Même s’il n’avait jamais joué au centre avant cette saison, Dubois accorde maintenant une petite préférence à cette position qui lui permet de s’impliquer encore plus dans l’action.

Un côté émotif qui est le bienvenu

Encadré par l’agence de Pat Brisson – et de son lieutenant au Québec, André Ruel – Dubois a obtenu tout le support nécessaire pour se préparer à la LNH. L’étape la plus importante a été de quitter son domicile de Rimouski pour Montréal, durant l’été, pour développer ses capacités physiques avec les spécialistes Marc Lambert et Sébastien Lagrange.
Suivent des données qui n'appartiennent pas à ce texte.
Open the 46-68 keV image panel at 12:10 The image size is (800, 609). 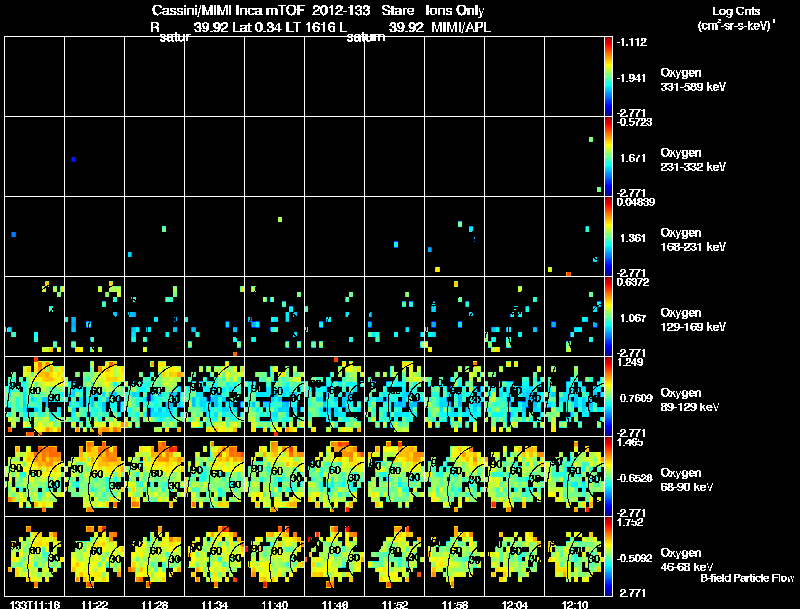[574, 556]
« Il m’a dit qu’il était prêt à faire ce sacrifice. Il a gagné 19 livres de masse musculaire ce qui en a fait un joueur dominant à son arrivée à 17 ans. Il a l’attitude exceptionnelle d’un joueur qui veut se dépasser », a relevé Dumont qui se souvient de l’avoir vu plusieurs fois prolonger ses soirées dans le gymnase après des parties de son club.
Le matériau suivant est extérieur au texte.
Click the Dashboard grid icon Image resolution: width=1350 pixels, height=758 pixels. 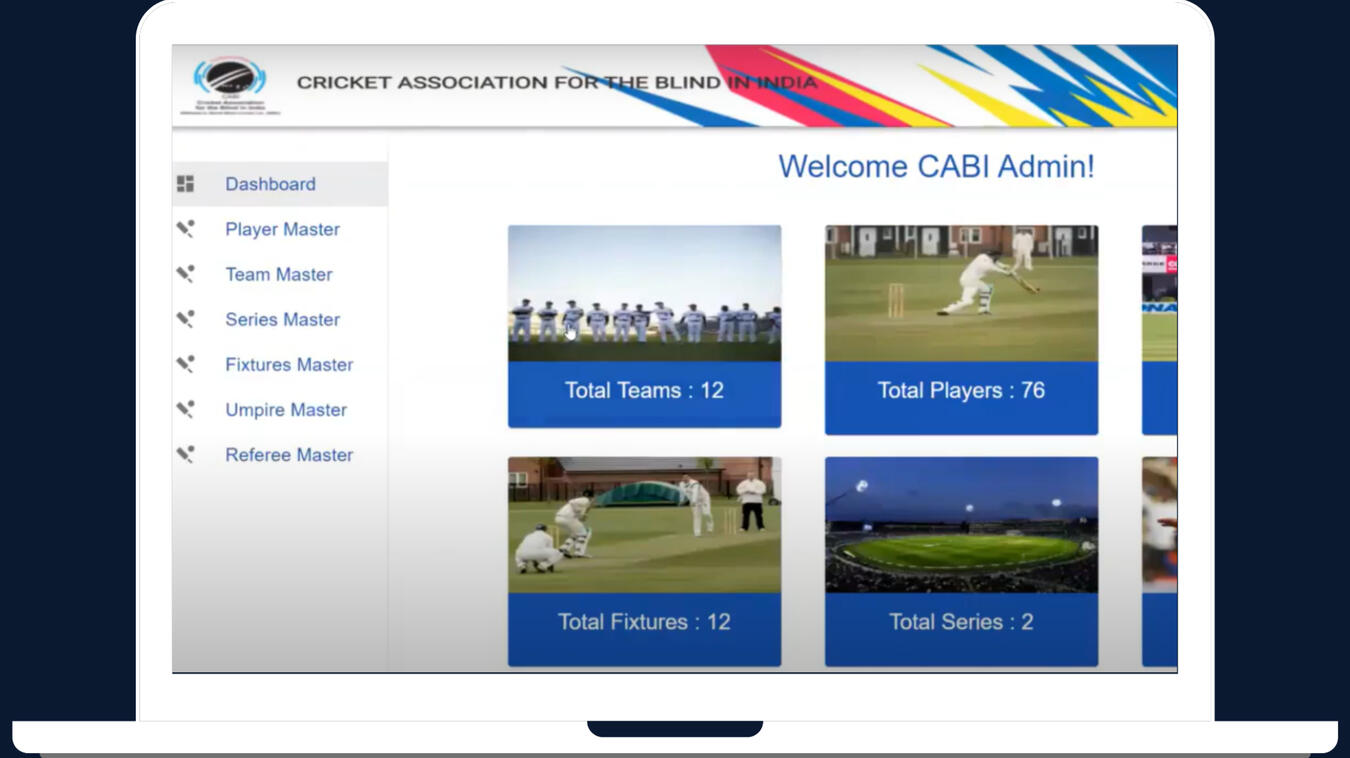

Dubois a également profité des conseils d’un psychologue sportif pour maximiser ses performances dans les grands rendez-vous et gérer ses émotions dans le feu de l’action.

« C’est un gars très émotif et la ligne est mince vers l’impulsivité. À 17 ans, il doit continuer à travailler pour trouver cette limite même s’il a démontré des progrès. Mais, chose certaine, c’est beaucoup plus facile d’aider un joueur à faire ça que de fouetter un joueur qui n’a pas d’émotion », a fait savoir Dumont.

Quand on sonde les recruteurs à cet effet, ils ne recensent aucun problème.

« Je l’ai vu se battre quelques fois, il est intimidant et coriace. Ça ne me dérange pas tant qu’il ne gère pas toujours ses émotions parce que des gars comme lui, il y en a de moins en moins », a assuré le deuxième dépisteur de l’Ouest.

C’est en additionnant tous ces facteurs que Dubois s’est hissé aussi haut dans les classements et les possibilités sont élevées pour lui.

« Je ne suis pas inquiet, il répond tellement bien aux défis. C’est un joueur très exigeant envers lui-même qui s’établit de hauts standards. Il a l’habitude de surpasser les attentes (ultra-achiever) », a fait remarquer Dumont.

Nul doute, Dubois n’aura pas besoin de patienter longtemps le 24 juin, le jour de son 18e anniversaire, pour enfiler le chandail de sa nouvelle organisation. Le mérite lui reviendra principalement, mais il s’empressera de penser à ses parents qui seront à ses côtés.

« C’est clair qu’Éric a un grand impact sur son fils, mais ce qui est bien avec Éric et Jill (sa femme) c’est qu’ils agissent en parents avec leur fils. Ils ne deviennent pas des entraîneurs ou des partisans. C’est un modèle génial pour les parents de sportifs. Des entraîneurs, il en a eu et il va en avoir. Des fans, il en a de plus en plus ! », a conclu Dumont avec une remarque qui fera sourire Dubois.